Reading fluency is the ability to read smoothly, with flow and expression. Children with good fluency read in what sounds like
their regular speaking voice and do not repeatedly stumble over words. They pause at appropriate places, vary the sounds of their
voice, and divide up the text in ways that make sense. Children without good fluency read in a way that sounds choppy, disjointed,
and lacks expression.
What Kids Need to Learn
- Read the words quickly, without needing to sound them out.
- Connections between sounds and letters must happen automatically.
- Instead of reading each word separately, they group meaningful groups of words together when reading, such as "millions of cats",
"smart little girl", or "brown bear".
- Respond to commas, periods, and other punctuation by pausing and adding expression to their voice.
Putting It In Context
In kindergarten, children learned letter sounds and how to pull these together to form words. The focus was almost
entirely on learning to decode written words. In first grade this continues, but children are expected to achieve
reading fluency of simpler texts--generally those stories they are very familiar with, or have very easy words. By second
grade, children will be moving on to more difficult texts and early chapter books, and should be able to read first grade
texts and age-appropriate poems fluently and well.
Why It Is Important
Does it matter if a child can read out loud with expression? Not every child will read with the same flair, but it is important that
they be taught to read fluently so that the meaning of the text becomes clear to them.
Slow, plodding reading requires so much attention
and effort that there is little energy left over for figuring out the meaning, and comprehension suffers.
In first grade, reading a text just once is often not enough for children to capture what the words mean. Successive readings will become smoother and quicker
so that they can shift their attention to the meaning and begin to make sense of the overall text. When reading sounds more like normal
speech, their
reading comprehension
will improve.
Challenges Kids Might Face
- Struggles to sound out individual words; reading is not automatic.
- Concentrates so hard on individual words that the text is read in a monotone.
- There is no phrasing; each word is pronounced as a separate whole:
Give. The. Book. To. Me. He. Said.
- Doesn't understand how to pause or change voice to reflect punctuation:
Why said Piglet why what said Pooh why would he fall in Pooh
rubbed his nose...
- New vocabulary gets in the way of reading smoothly.
Achieving reading fluency is difficult. It takes practice, requires many different skills, and may not be an appropriate goal for very
early readers. If kids are struggling, it may be necessary to work on more foundational skills for a while, use easier texts, or give
more practice with reading fluency.
How to Help Kids Who Are Struggling
- Encourage kids to read and re-read their favorite books over and over, out loud.

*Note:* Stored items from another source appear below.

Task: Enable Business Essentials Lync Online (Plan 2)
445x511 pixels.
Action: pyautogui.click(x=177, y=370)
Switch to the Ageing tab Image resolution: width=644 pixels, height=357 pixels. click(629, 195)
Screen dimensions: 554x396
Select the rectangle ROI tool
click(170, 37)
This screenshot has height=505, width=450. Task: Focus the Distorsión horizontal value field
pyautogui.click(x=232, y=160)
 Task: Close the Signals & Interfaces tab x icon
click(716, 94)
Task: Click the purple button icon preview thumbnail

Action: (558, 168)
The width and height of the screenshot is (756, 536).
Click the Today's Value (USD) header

- Read aloud to your kids to model what fluent speech sounds like.
- Practice reading fluency with children's poems. These are short, simple, often rhyme, and encourage a natural flow of speech.
They are also fun to read over and over.
- If your child stumbles over a word, provide it to keep the flow and retain the meaning. You can always help your child practice
those difficult sections afterwards.
- Try choral reading: read together with your child while moving your finger along the words. This is a great confidence-builder.
- Provide books on tape or online stories that let your child read along.
- Keep texts simple. If your child is learning to read mid-range first grade books, practice fluency with kindergarten books or simple
poems.
- Give opportunities for kids to read the same passage several times.
- Purchase age-level reader's theater plays. These are meant to read out loud, and practicing their lines gives kids a reason to read
them over and over.
- Read a sentence with expression, then have your child copy you. They love this.
- Tell your child to take a breath whenever there is a period.
- Point out why your voice changed: "I made my voice sound excited here because of the exclamation mark."